When it was announced that Halo 4 was in the pipeline, I rolled my eyes from here to Jupiter with the thought of more Master Chief. It’s not that I actively dislike the series, it’s just become way too consistent for my liking. Halo has become a bullet point on an earnings report. The stinkin’ series has become too successful to be just a game. Now, it’s been relegated to a full-force media entity. There are books, soundtracks, action figures, bobbleheads, and, very likely, customizable toilet seat covers.
My boredom with the game has absolutely nothing to do with Halo 4’s quality. I trust in the overwhelmingly positive praise heaped on it. I believe that Erik’s 9 out of 10 review is accurate. Unfortunately, my disdain for the current Halo iteration has everything to do with game rarity. “What is game rarity?”, you might ask. It simply means the uniqueness of a game or game series through an extended period of time. You see, getting a new Halo game every year has made me blind to the beauty of the game.
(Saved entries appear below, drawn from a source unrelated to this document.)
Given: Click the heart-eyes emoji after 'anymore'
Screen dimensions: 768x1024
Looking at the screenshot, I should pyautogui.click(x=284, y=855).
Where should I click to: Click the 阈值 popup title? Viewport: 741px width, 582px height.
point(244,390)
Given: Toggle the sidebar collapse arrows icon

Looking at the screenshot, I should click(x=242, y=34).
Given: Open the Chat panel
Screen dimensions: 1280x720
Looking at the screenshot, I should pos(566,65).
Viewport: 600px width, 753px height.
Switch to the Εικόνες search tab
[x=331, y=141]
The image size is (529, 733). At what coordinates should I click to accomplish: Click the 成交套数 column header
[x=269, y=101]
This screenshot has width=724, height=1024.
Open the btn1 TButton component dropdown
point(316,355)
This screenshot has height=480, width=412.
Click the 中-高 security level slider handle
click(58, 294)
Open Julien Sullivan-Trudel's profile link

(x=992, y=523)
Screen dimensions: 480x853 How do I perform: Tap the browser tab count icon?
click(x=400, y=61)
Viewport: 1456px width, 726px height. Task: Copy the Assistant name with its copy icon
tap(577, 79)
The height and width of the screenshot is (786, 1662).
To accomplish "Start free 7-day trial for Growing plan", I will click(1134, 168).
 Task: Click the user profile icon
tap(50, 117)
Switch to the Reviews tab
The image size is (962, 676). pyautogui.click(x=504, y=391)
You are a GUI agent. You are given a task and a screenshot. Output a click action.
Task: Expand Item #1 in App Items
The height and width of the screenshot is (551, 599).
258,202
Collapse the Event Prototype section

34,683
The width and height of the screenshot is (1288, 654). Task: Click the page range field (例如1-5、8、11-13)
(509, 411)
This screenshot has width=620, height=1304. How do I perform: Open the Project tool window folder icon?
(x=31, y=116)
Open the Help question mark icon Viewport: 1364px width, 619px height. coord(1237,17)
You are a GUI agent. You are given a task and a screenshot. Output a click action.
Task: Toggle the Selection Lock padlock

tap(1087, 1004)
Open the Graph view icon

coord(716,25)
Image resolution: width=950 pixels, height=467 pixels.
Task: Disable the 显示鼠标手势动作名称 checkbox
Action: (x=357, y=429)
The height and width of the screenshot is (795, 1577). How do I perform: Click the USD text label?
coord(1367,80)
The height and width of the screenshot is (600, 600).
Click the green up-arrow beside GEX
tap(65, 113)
Just like Madden and Call of Duty, Halo has become simply a space hog at the local GameStop.
My collapse into boredom doesn’t apply to every game series in the world. I’m still intrigued by the future of BioShock, God of War, Left 4 Dead, and, the ultimate tease, Half-Life. The wait between games is what makes them intriguing; the wait is what makes me desire them. Playing hard to get isn’t just for high school girls, it works in the realm of video games, too!
For this reason alone, I plead to men and women of 343 Industries to disappear for a little while. Convince your higher-ups that the world wants a year or two off from Master Chief. Make a Kinect game about the Mars Rover. Climb Mt. Everest while wearing a proton pack. Just go dark for a while so that gamers can be left to wonder, “what the hell happened to Halo?” I recognize that is difficult, nigh impossible, with a bunch of portfolio managers breathing down your necks. However, look again at the hard numbers and you will see that Xbox consoles are not selling gangbusters on the back of any one Halo game. It’s Netflix, HBO Go and voice-activated YouTube doing the heavy lifting.
With that I urge you, 343 Industries, take a few years off and wait for the console to teeter out a bit. Keep developing the series behind closed doors but don’t feel like you have to jam yet another sequel down our throats. I’d much rather you not suffer the same fate as those forced to “reinvent” the same bloated corpses every season. The Halo brand deserves better.